Material supplied:
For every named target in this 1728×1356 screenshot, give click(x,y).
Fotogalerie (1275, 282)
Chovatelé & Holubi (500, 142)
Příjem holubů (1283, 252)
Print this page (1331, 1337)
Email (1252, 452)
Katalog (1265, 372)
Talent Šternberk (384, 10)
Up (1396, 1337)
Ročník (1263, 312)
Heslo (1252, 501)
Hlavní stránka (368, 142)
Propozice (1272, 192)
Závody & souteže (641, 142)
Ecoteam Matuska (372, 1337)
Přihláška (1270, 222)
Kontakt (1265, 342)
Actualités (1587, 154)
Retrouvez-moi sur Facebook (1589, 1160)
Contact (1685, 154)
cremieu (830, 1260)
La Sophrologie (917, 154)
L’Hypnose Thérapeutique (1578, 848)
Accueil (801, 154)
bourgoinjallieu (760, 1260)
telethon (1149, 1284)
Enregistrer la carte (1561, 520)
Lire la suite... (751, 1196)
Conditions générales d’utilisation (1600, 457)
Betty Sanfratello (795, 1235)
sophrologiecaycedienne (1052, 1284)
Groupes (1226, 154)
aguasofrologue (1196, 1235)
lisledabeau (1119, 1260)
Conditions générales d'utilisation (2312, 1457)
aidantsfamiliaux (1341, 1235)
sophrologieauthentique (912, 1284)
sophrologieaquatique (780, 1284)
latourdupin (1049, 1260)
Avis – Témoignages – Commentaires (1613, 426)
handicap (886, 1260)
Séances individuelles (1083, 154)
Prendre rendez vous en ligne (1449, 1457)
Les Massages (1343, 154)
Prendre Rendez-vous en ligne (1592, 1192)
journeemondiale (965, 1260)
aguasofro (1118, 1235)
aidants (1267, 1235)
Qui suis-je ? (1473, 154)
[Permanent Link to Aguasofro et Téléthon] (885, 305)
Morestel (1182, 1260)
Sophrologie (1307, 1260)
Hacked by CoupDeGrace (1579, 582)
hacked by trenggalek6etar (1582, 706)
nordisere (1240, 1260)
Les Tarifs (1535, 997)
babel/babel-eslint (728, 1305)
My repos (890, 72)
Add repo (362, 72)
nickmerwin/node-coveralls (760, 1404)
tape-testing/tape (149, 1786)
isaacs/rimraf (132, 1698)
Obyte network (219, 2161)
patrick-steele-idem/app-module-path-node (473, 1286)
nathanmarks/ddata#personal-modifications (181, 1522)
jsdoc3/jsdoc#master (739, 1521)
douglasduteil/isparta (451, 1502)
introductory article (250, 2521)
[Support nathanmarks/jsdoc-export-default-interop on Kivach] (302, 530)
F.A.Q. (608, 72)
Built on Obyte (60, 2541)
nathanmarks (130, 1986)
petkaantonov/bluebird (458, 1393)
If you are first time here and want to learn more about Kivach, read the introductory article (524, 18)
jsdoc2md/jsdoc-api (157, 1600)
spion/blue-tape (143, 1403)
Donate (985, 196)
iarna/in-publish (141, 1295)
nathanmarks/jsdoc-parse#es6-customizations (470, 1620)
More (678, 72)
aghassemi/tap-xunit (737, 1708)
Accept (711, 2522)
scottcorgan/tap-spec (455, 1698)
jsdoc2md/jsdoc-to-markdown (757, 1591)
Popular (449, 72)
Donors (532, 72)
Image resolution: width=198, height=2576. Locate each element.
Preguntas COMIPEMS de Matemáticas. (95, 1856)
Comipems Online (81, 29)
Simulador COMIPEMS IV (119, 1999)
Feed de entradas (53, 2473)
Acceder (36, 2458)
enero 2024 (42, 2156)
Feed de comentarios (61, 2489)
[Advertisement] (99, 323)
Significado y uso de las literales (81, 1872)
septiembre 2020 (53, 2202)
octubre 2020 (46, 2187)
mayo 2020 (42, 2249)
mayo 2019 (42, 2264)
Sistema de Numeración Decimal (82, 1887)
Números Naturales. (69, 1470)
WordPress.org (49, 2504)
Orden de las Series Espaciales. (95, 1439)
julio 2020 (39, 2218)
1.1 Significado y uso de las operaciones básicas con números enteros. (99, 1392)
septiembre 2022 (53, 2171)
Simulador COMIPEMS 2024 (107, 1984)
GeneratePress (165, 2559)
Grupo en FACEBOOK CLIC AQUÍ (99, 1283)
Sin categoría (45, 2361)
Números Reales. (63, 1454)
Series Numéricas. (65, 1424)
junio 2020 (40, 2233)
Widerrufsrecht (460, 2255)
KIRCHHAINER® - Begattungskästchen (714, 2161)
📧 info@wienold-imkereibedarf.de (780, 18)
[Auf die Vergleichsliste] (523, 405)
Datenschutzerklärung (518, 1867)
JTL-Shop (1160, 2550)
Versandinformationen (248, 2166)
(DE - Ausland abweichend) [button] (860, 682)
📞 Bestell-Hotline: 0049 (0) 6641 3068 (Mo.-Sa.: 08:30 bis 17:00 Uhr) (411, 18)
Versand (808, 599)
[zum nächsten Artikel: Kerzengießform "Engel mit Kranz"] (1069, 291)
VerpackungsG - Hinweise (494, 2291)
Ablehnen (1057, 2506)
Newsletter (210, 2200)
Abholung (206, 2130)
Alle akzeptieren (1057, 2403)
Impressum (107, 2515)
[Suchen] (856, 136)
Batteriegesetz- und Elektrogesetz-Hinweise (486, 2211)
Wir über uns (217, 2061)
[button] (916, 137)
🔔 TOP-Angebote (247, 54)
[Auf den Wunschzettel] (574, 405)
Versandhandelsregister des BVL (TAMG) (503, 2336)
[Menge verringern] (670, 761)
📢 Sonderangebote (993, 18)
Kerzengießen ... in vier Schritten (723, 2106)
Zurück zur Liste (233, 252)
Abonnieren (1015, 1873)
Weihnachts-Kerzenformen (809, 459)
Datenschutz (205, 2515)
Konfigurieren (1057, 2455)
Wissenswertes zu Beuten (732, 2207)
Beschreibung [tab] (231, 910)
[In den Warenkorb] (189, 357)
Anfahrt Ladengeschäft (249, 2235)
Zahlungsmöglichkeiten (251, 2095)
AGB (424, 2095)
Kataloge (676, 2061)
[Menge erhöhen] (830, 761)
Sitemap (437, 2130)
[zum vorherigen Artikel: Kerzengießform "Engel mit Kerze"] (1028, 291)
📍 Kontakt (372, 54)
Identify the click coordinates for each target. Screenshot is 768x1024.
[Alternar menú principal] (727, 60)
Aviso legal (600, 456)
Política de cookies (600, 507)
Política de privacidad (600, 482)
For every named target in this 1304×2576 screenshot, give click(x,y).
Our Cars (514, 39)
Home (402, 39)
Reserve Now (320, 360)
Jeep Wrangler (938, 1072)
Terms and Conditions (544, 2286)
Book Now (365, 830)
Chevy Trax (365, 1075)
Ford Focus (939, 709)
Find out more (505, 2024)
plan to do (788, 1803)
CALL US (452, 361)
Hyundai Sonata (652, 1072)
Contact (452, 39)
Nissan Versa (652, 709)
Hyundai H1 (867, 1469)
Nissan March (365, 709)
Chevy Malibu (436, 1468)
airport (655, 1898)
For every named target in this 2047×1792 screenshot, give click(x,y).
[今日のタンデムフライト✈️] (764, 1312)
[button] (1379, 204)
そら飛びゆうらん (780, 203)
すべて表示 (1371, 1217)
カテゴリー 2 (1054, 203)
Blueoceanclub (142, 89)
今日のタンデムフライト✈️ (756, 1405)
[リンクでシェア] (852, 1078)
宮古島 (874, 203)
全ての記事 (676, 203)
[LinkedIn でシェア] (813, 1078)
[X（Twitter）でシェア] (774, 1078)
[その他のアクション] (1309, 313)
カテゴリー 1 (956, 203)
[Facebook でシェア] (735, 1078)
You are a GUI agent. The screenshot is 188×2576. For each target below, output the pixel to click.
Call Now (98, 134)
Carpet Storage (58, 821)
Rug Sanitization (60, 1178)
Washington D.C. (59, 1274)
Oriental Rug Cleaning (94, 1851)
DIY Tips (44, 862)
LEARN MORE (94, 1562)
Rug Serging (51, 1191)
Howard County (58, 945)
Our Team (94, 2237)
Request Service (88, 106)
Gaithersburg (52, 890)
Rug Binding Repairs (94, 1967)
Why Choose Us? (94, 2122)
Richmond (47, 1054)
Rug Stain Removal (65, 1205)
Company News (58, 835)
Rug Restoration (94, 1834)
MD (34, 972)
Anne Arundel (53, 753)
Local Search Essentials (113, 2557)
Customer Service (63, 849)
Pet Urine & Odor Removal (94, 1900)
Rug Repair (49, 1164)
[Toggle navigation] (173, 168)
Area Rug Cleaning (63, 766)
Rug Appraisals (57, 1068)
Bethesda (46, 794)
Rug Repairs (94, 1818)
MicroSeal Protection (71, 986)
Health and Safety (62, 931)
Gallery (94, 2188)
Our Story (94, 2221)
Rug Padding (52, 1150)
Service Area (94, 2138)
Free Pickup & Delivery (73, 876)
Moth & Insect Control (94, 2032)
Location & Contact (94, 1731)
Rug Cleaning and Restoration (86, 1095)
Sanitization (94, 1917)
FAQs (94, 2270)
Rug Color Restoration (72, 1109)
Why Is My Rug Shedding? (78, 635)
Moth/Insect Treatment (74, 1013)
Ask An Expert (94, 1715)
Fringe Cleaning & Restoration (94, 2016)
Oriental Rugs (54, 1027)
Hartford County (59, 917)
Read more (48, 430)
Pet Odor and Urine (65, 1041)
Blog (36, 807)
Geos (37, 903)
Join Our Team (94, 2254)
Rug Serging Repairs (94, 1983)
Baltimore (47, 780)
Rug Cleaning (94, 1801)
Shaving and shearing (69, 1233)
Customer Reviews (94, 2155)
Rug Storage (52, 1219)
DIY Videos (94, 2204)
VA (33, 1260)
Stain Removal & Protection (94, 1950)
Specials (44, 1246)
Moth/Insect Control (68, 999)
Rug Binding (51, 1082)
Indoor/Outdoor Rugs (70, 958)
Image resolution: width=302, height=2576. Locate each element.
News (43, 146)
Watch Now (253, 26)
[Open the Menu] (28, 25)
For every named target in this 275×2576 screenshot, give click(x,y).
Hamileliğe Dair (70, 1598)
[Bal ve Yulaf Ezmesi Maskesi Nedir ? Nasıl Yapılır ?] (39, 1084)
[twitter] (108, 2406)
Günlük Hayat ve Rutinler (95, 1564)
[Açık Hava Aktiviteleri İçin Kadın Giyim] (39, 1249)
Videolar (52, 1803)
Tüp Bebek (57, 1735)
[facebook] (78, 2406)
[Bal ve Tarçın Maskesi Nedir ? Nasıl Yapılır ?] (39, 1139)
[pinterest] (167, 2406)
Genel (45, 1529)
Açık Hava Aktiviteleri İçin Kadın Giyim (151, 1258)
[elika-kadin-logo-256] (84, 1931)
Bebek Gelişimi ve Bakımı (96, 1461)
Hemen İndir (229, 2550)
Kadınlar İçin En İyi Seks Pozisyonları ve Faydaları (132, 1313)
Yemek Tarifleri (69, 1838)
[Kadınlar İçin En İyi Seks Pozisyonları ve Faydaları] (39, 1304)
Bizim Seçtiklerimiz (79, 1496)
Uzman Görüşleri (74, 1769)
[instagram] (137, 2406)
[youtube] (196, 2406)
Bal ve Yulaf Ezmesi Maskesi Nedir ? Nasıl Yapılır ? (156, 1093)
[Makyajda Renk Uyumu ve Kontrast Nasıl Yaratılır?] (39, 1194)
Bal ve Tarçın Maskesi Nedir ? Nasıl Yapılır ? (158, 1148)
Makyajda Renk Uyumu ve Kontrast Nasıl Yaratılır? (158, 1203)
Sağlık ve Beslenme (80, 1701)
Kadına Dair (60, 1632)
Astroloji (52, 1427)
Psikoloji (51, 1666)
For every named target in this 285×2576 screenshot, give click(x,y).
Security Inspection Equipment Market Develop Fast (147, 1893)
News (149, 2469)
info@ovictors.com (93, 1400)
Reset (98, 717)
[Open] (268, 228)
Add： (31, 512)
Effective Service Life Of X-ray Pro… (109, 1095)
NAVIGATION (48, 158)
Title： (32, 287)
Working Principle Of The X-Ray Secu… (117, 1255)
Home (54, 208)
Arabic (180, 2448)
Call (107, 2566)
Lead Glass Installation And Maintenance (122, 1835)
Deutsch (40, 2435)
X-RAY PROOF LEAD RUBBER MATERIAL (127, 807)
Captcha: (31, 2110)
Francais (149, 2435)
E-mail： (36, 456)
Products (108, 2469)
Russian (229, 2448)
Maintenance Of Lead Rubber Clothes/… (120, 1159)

What the exercise asks: Write only the number of lines in the records that contain the string "Makyajda".

Result of the exercise: 2